• src/sbbs3/ringbuf.c

    From Rob Swindell (in GitKraken)@VERT to Git commit to main/sbbs/master on Friday, March 24, 2023 13:27:09
    https://gitlab.synchro.net/main/sbbs/-/commit/ffe092b65b38633a5ca185e3
    Modified Files:
    src/sbbs3/ringbuf.c
    Log Message:
    Set initial state of 'data_event' and 'highwater_event' to *not* signaled

    Since commit fafed094c52b0ca1 (2 months ago), the Synchronet Web Server on
    my Windows systems has occasionally gone into a state where every HTTP session thread was causing 100% CPU utilization and each new HTTP session thread
    would just exacerbate the problem eventually leading to complete system instability/unresponsiveness until the sbbs instance was terminated. This was more readily reproducible on a Win7-32 VM, but would occasionally, though
    much less frequently, happen in a native instance on Win10-64 as well.

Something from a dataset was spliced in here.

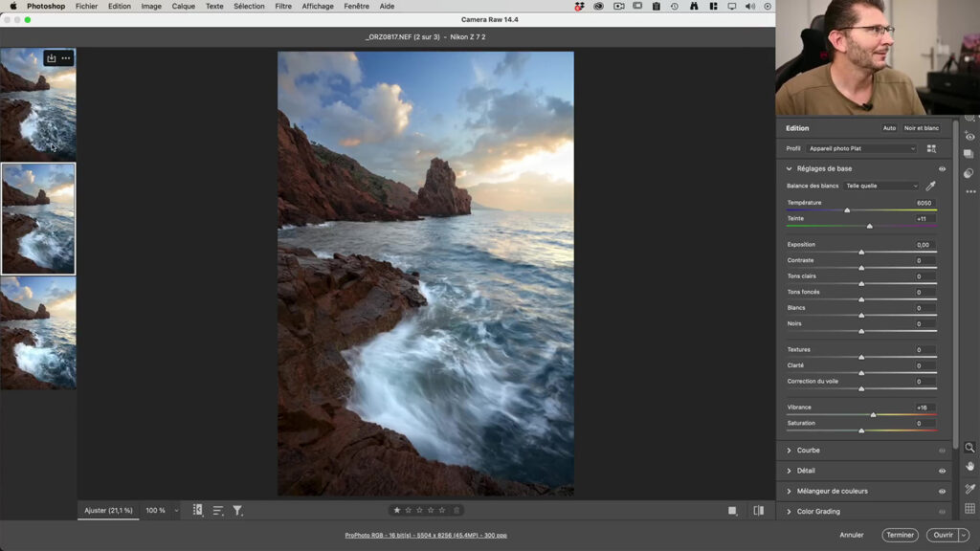Open the Balance des blancs dropdown
Image resolution: width=980 pixels, height=551 pixels.
click(x=881, y=186)
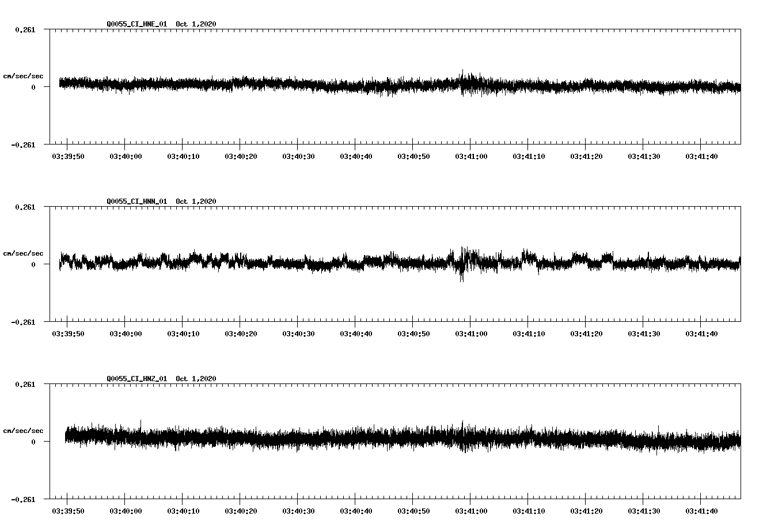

    Using the VisualStudio debugger, I was able to narrow it down to this:

    Each new HTTP thread (eventually, hundreds of such threads) would get stuck
    in this loop in http_output_thread():

    while(session->socket!=INVALID_SOCKET) {

    /* Wait for something to output in the RingBuffer */
    if((avail=RingBufFull(obuf))==0) { /* empty */
    if(WaitForEvent(obuf->data_event, 1000) != WAIT_OBJECT_0)
    continue;
    /* Check for spurious sem post... */
    if((avail=RingBufFull(obuf))==0)
    continue; // <--- data_event signaled, but never cleared
    }

    There appears to be a race condition where this logic could be executed immediately after the output ringbuf was created, but before writebuf() was ever called (which would have actually placed data in the output buffer), causing a potential high-utilization infinite loop: the data_event is signaled but there is no data and the event is never reset and nothing can ever add
    data to the ringbuf due to starvation of CPU cycles.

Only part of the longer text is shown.